→ **Supplied passage**

Creating a culture of wellbeing: Leading in times of Change

Wednesday, October 05, 2016

That our world is changing and shifting is not surprising – it’s the key definer of our times. On the one hand the centripetal force of change can push us towards constant innovation. We can be invigorated by the newness around us, so that our means of communication, the way we work and the spaces in which we engage are ever-evolving.

On the other, the speed and scale of change can leave us feeling overwhelmed as we work out how to navigate and juggle complex personal and professional demands.

As leaders, we often find ourselves leading teams of individuals immersed in the rapid uptake of change. Our teams respond to this change in different ways – some with a type of change fatigue in which new initiatives are merged with the old, rather than looking to new horizons. Others respond with change apathy, checking out altogether.

 In these fast-moving times, how do we lead ourselves, our teams, and our organisations through times of change?

→ **Exercise**
Write out, word for word, the part of the passage on leading through change that opens with the words containing "On the other, the" and closes with "checking out altogether.". The lines that follow are not needed for this work.

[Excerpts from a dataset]
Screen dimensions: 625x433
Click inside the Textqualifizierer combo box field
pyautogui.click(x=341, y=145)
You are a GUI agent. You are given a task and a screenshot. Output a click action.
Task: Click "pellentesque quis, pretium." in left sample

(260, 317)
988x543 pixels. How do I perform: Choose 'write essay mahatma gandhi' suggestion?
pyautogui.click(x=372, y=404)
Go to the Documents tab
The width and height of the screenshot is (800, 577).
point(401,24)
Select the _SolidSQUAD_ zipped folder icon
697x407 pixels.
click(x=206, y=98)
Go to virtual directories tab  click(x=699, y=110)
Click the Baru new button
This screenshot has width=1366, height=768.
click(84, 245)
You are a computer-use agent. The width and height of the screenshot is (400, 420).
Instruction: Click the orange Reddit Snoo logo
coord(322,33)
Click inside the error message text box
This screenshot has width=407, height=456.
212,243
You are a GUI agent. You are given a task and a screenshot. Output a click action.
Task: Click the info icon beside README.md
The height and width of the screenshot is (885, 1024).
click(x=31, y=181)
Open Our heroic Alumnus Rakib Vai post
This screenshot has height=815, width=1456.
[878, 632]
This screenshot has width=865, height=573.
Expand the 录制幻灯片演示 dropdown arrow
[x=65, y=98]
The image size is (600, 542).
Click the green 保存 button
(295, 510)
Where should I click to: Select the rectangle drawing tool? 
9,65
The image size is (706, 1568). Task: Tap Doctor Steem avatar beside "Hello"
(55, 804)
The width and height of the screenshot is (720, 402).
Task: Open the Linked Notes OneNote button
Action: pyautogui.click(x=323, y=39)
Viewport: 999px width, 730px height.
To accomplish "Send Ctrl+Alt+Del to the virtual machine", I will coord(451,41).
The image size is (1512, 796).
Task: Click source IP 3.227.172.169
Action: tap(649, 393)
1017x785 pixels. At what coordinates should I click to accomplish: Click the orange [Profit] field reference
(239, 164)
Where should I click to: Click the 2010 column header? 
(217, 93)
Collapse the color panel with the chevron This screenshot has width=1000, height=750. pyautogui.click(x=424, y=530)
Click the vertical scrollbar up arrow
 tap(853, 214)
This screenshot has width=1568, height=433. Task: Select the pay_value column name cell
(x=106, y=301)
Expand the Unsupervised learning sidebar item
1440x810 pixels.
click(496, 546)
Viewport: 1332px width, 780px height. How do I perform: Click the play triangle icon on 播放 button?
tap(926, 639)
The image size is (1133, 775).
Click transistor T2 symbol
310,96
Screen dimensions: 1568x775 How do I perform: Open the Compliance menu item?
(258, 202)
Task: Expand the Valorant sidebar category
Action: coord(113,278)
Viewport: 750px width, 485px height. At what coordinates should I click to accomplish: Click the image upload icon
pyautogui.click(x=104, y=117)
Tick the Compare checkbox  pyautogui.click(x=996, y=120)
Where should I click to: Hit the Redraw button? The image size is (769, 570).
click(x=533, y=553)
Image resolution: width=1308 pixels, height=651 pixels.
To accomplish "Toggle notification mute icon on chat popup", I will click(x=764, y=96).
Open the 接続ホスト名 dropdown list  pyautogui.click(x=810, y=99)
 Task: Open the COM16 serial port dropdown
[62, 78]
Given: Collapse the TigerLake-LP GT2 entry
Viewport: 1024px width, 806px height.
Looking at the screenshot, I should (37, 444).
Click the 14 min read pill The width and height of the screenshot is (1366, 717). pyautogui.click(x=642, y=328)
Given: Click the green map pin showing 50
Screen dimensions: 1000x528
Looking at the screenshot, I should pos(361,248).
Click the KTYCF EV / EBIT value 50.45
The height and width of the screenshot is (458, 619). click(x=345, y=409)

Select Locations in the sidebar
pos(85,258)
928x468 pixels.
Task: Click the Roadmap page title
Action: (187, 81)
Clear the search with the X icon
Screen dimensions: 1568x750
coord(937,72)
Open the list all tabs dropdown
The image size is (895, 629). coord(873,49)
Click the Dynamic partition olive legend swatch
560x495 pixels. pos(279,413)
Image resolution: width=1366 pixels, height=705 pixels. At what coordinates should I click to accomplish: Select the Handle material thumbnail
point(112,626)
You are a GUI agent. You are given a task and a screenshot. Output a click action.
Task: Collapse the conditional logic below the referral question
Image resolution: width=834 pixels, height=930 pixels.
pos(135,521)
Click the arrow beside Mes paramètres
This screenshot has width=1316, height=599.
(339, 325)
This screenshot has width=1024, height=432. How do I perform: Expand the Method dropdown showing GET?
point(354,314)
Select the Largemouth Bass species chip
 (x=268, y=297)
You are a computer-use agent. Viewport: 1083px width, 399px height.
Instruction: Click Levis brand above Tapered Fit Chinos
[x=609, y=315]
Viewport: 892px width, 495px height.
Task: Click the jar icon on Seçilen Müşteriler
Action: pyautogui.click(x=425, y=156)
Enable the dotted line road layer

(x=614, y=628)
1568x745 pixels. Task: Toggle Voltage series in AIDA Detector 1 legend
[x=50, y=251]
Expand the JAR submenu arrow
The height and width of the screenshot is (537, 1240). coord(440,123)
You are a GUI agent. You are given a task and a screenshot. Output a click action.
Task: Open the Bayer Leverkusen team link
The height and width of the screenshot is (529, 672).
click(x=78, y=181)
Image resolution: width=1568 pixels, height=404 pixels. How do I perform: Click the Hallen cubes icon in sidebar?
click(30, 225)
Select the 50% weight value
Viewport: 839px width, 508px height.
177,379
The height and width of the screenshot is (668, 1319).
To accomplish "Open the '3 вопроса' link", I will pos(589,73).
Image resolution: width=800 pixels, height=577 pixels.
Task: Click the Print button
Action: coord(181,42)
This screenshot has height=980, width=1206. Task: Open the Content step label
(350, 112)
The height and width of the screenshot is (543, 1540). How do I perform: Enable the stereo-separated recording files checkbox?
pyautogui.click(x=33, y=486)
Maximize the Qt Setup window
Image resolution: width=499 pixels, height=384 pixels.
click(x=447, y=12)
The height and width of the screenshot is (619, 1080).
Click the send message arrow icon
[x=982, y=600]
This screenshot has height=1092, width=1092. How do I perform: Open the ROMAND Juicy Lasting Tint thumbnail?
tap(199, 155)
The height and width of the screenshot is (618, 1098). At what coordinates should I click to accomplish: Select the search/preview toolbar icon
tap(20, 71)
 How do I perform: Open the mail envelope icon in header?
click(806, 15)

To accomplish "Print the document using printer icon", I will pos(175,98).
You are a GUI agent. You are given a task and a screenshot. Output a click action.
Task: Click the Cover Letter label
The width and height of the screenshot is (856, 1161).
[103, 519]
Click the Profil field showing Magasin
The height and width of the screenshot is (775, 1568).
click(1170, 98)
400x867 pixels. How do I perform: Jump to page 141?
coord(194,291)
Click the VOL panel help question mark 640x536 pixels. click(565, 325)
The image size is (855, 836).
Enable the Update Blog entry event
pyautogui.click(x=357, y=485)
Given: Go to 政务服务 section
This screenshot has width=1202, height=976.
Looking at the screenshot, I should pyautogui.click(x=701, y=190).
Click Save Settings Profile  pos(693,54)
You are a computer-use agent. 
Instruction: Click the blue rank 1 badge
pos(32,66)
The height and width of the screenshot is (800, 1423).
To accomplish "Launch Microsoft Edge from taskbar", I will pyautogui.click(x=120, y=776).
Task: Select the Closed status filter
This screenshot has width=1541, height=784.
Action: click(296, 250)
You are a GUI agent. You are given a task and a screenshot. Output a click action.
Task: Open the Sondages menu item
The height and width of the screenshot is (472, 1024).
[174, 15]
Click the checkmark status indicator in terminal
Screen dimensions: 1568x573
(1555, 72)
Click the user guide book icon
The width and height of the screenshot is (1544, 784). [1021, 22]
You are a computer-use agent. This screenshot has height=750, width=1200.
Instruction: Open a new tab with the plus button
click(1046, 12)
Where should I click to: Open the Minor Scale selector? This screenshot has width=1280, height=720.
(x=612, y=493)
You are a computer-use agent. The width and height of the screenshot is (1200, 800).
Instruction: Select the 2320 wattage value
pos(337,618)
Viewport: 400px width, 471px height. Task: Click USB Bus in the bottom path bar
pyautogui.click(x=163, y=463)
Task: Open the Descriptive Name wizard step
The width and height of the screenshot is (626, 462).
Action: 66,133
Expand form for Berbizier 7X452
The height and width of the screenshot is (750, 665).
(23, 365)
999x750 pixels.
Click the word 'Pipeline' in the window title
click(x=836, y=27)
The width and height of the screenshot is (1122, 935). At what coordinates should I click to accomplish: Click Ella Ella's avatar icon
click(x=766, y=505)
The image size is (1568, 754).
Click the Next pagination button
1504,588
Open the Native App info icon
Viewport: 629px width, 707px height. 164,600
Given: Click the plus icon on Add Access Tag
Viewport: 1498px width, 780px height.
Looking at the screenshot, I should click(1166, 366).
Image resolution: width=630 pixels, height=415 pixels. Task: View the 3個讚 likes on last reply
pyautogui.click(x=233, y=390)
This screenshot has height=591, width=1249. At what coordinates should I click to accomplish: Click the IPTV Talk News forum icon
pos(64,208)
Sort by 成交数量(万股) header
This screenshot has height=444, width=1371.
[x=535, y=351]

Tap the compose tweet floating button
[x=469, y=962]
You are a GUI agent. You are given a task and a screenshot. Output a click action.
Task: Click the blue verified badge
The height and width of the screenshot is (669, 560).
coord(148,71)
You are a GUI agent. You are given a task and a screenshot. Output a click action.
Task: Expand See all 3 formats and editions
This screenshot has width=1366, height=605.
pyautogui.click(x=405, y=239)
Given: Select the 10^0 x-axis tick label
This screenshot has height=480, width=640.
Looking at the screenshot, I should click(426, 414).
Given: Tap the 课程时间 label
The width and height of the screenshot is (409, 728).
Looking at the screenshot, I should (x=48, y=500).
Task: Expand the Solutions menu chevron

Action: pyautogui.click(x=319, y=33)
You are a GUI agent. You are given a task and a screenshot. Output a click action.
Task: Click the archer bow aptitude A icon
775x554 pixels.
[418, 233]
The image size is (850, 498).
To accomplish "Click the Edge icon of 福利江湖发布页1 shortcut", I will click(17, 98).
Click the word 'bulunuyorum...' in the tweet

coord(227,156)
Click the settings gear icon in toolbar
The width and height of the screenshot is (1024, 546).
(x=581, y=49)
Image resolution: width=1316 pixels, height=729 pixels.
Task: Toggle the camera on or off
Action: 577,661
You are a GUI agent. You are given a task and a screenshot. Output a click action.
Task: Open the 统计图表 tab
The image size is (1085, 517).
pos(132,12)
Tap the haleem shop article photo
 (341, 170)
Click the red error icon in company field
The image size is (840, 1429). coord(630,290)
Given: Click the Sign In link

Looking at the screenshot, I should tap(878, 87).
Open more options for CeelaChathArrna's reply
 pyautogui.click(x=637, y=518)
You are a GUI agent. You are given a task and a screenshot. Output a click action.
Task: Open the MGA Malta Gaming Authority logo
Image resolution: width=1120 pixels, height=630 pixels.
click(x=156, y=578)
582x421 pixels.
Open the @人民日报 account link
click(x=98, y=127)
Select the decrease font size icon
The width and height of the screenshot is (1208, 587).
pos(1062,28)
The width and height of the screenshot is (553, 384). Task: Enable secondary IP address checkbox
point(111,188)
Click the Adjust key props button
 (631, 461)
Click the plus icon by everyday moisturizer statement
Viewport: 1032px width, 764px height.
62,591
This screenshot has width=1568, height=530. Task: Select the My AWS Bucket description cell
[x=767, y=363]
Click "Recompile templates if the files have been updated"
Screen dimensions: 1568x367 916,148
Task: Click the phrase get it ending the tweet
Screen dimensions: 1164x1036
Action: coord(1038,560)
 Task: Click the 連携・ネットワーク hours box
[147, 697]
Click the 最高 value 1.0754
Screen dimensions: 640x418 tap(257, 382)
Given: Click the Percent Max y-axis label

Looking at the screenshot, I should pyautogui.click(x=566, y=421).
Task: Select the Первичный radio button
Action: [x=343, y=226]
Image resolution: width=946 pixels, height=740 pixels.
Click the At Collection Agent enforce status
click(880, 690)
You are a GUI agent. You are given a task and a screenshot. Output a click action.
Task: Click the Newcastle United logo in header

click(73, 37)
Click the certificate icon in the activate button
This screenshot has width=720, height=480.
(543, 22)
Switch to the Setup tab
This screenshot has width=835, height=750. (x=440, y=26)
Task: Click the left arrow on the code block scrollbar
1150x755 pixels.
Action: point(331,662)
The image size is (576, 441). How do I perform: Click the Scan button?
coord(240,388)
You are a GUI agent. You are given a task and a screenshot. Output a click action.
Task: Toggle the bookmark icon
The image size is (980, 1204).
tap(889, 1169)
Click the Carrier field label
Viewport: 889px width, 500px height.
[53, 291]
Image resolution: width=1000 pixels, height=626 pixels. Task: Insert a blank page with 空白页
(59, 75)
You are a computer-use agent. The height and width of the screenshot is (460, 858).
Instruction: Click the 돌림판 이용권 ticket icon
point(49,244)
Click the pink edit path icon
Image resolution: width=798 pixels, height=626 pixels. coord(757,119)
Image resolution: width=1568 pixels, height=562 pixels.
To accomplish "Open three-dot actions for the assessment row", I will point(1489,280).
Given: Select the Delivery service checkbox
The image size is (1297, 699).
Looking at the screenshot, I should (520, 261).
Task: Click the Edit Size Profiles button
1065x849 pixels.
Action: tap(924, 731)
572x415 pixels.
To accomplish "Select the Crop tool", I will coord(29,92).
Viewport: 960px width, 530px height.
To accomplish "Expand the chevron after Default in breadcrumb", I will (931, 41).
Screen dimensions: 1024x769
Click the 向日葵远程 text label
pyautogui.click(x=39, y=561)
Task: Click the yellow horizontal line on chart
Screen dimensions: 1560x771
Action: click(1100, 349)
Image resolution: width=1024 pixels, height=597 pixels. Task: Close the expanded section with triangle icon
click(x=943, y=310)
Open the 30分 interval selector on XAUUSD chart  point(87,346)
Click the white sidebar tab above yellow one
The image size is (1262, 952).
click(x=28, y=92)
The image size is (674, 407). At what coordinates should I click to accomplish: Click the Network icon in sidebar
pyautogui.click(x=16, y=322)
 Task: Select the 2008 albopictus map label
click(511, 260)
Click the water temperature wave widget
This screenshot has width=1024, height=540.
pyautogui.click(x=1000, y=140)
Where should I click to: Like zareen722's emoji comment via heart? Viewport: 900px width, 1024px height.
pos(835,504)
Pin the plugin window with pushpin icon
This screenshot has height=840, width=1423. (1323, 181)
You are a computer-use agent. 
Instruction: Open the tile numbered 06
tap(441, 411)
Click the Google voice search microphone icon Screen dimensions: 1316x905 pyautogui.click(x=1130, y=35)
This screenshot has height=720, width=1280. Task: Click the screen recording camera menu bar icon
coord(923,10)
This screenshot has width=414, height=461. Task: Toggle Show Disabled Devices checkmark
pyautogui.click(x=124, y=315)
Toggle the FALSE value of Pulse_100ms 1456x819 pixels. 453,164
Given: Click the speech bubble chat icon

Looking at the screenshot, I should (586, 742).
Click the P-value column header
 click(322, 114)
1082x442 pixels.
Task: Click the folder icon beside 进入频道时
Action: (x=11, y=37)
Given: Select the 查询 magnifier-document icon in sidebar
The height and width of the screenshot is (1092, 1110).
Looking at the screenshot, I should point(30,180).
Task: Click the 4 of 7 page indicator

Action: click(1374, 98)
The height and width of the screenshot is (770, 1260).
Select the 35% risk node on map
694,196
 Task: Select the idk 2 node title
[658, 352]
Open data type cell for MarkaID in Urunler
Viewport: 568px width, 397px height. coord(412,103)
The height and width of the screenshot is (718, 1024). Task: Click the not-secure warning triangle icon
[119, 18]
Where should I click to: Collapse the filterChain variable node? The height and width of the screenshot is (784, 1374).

→ **Your solution**
On the other, the speed and scale of change can leave us feeling overwhelmed as we work out how to navigate and juggle complex personal and professional demands.

As leaders, we often find ourselves leading teams of individuals immersed in the rapid uptake of change. Our teams respond to this change in different ways – some with a type of change fatigue in which new initiatives are merged with the old, rather than looking to new horizons. Others respond with change apathy, checking out altogether.